Es erscheint heute ganz unglaubhaft, daß diese Worte, die durchaus keine lobende Übertreibung sein sollten – im Gegenteil, Stalins Absicht war damals eine ganz andere, aber ich will dabei nicht verweilen –, daß diese Worte von den Lippen Stalins gekommen sind.

Es ist einmal gesagt worden, daß ein wahrheitsliebender Mann den Vorteil hat, sich auch bei einem schlechten Gedächtnis nie zu widersprechen. Ein verlogener, gewissenloser und unehrlicher Mann muß sich, um sich nicht zu beschämen, immer dessen erinnern, was er früher einmal gesagt hat.

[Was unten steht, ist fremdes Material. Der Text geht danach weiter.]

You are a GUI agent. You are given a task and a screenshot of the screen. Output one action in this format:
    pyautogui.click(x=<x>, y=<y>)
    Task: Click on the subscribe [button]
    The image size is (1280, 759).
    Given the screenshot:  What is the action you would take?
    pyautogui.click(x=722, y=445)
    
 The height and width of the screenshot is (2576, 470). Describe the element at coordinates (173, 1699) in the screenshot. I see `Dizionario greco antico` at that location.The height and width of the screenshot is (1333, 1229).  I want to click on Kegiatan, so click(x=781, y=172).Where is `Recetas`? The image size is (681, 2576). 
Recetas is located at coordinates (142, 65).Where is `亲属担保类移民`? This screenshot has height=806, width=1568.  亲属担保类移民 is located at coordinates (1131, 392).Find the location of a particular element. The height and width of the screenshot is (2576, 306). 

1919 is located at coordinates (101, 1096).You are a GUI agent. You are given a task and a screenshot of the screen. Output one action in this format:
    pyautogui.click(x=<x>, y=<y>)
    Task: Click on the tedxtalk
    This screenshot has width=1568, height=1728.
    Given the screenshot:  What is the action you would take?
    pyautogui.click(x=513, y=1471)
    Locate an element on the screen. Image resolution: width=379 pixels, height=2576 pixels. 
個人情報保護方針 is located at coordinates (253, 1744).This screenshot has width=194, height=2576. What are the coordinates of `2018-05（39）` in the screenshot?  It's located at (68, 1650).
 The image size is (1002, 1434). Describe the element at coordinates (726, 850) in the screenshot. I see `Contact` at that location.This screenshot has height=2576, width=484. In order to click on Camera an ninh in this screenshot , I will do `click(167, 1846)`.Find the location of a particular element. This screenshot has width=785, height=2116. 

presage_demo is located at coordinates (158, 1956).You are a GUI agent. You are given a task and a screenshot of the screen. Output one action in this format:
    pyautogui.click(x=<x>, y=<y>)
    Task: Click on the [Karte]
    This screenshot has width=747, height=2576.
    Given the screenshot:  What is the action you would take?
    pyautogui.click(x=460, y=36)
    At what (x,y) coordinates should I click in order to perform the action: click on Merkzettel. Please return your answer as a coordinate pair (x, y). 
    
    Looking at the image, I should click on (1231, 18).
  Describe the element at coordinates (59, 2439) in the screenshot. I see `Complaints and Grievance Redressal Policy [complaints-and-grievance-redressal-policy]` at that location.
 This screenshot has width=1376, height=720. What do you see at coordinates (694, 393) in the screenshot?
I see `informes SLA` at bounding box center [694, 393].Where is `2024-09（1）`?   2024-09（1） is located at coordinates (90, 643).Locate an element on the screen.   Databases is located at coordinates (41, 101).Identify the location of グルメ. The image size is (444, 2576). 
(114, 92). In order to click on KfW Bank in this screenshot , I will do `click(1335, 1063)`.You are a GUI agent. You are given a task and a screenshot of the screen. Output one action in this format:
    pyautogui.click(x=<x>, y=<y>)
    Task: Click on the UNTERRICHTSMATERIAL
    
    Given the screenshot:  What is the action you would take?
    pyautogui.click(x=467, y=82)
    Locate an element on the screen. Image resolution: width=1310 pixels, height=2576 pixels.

Genosse Stalin versucht mit Hilfe Jaroslawskis jetzt, eine neue Geschichte der Organisation des Oktoberumsturzes auf der Tatsache aufzubauen, daß die Partei damals einen »tätigen Ausschuß für die planmäßige Durchführung des Aufstandes« geschaffen hatte, zu dessen Mitgliedern, wie es scheint, Trotzki nicht gehörte. Lenin war aber auch kein Mitglied dieses Ausschusses, und dies allein zeigt schon, daß der Ausschuß nur eine ganz untergeordnete organisatorische Bedeutung hatte. Er spielte überhaupt keine unabhängige Rolle. Die Legende von diesem Ausschuß ist heute auch nur aus dem einfachen Grunde geschaffen worden, weil Stalin deren Mitglied war. Ich gebe hier die Namen der Mitglieder: Swerdlow, Stalin, Tscherschinski, Bubnow, Uritzki. So wenig angenehm es ist, in altem Kehricht zu wühlen, so erscheint es mir, als einem genügend vertrauten Teilnehmer und Zeugen jener Ereignisse, doch notwendig, folgendes festzustellen:

Die Rolle Lenins bedarf natürlich keiner Beleuchtung. Swerdlow traf ich häufig, und ich wandte mich oft an ihn, wenn ich Rat brauchte oder Menschen, die mir helfen sollten. Genosse Kamenew, der damals eine zögernde und für die Bewegung schädliche Haltung einnahm, deren Verkehrtheit er schon längst anerkannt hat, beteiligte sich dann an den eigentlichen Ereignissen der Revolution doch sehr tätig. Die entscheidende Nacht vom 25. zum 26. Oktober verbrachten Kamenew und ich im Quartier des revolutionären Soldatenausschusses, indem wir Anfragen beantworteten und am Telephon Befehle austeilten. Aber wenn ich mein Gedächtnis auch noch so anstrengte, ich könnte nicht die Frage beantworten, worin in diesen entscheidenden Tagen die Rolle Stalins bestanden hat. Nicht ein einziges Mal habe ich mich an ihn um Rat oder Mitarbeit gewandt. Er zeigte aber auch nicht die leiseste Initiative. Nie hat er einen selbständigen Vorschlag gemacht. Diese Tatsachen kann kein »marxistischer Historiker« des neuen Stils ändern.

 

Stalin und Jaroslawski haben, wie ich im vorstehenden schon sagte, mit vieler Mühe zu beweisen versucht, daß der von der Partei eingesetzte, aus den Genossen Swerdlow, Stalin, Tscherschinski, Bubnow und Uritzki bestehende tätige Ausschuß sozusagen den ganzen Verlauf des Aufstandes geleitet habe. Stalin hat in jeder ihm möglichen Art daraufhingewiesen, daß Trotzki kein Mitglied jenes Ausschusses gewesen sei. Aber leider erschien infolge einer Unachtsamkeit der Stalinschen Historiker in der Prawda vom 2. November 1927 – das heißt, als dieser ganze Brief von mir schon geschrieben war – ein genauer Auszug von dem Bericht, den der Zentralausschuß über die Zeit vom 16. bis zum 29. Oktober 1917 gegeben hat.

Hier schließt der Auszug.